Onset and duration of effect:

  • Efficacy demonstrated from 0.5 to 13 hours post-dose in laboratory classroom studies 2
  • Significant treatment effects observed from 1 to 10 hours after administration 2
  • This extended duration allows for once-daily dosing without midday administration 2

Monitoring during titration:

  • Assess both therapeutic response and adverse effects at each dose adjustment 3
  • Use standardized ADHD rating scales (such as ADHD-RS-5 or CADS) from teachers and parents for children 2, 4
  • Schedule follow-up appointments at least monthly until symptoms stabilize 3
  • Monitor vital signs including blood pressure and pulse at each visit 1
  • Assess height and weight at appropriate intervals in pediatric patients 1

Common Adverse Effects Requiring Monitoring

The most frequently reported treatment-emergent adverse events in clinical trials were:

  • Decreased appetite (18.5%) 4
  • Insomnia 2
  • Upper respiratory tract infection (9.7%) 4
  • Nasopharyngitis (8.0%) 4
  • Decreased weight (7.6%) 4
  • Irritability (6.7%) 4

These adverse effects were generally mild to moderate in severity and consistent with other methylphenidate products 2, 4.

Pre-Treatment Assessment Requirements

Before initiating Azstarys, conduct the following evaluations:

Cardiovascular screening:

  • Avoid use in patients with known structural cardiac abnormalities, cardiomyopathy, serious cardiac arrhythmias, coronary artery disease, or other serious cardiac disease 1
  • Obtain baseline blood pressure and pulse 1

Psychiatric screening:

  • Screen for risk factors for developing manic episodes 1
  • Assess family history and clinically evaluate for tics or Tourette's syndrome 1

Substance use assessment:

  • Assess each patient's risk for abuse, misuse, and addiction before prescribing 1
  • Azstarys is a Schedule II controlled substance with high potential for abuse 1

Ophthalmologic considerations:

  • Patients at risk for acute angle closure glaucoma (e.g., those with significant hyperopia) should be evaluated by an ophthalmologist 1
  • Use caution in patients with open-angle glaucoma or abnormally increased intraocular pressure 1

When to Consider Alternative Treatments

If adequate symptom control is not achieved at the maximum dose of 52.3 mg/10.4 mg, or if intolerable side effects occur, consider:

  • Switching to an alternative stimulant formulation (different methylphenidate product or amphetamine-based medication) 5, 3
  • Adding or switching to non-stimulant medications such as atomoxetine, guanfacine, or clonidine 5

The general treatment algorithm for ADHD recommends stimulants as first-line therapy, with non-stimulants reserved as second-line options 5. If the first stimulant trial fails, switching to an alternative stimulant formulation is recommended before moving to non-stimulants 5.
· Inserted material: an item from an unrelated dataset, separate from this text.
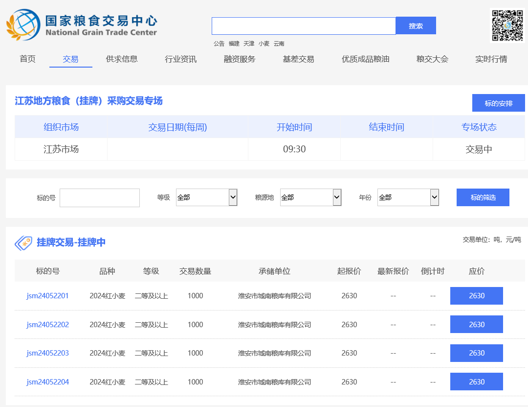Open the 供求信息 menu item
Image resolution: width=528 pixels, height=407 pixels.
pyautogui.click(x=122, y=59)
Special Population Considerations

Older adolescents and adults: More conservative titration may be appropriate, particularly in treatment-naive patients or those with cardiovascular risk factors 3

Patients with comorbidities: The presence of comorbid conditions (anxiety, depression, tic disorders, substance use disorders) may influence medication selection and require consideration of non-stimulant alternatives 5

Professional Medical Disclaimer

This information is intended for healthcare professionals. Any medical decision-making should rely on clinical judgment and independently verified information. The content provided herein does not replace professional discretion and should be considered supplementary to established clinical guidelines. Healthcare providers should verify all information against primary literature and current practice standards before application in patient care. Dr.Oracle assumes no liability for clinical decisions based on this content.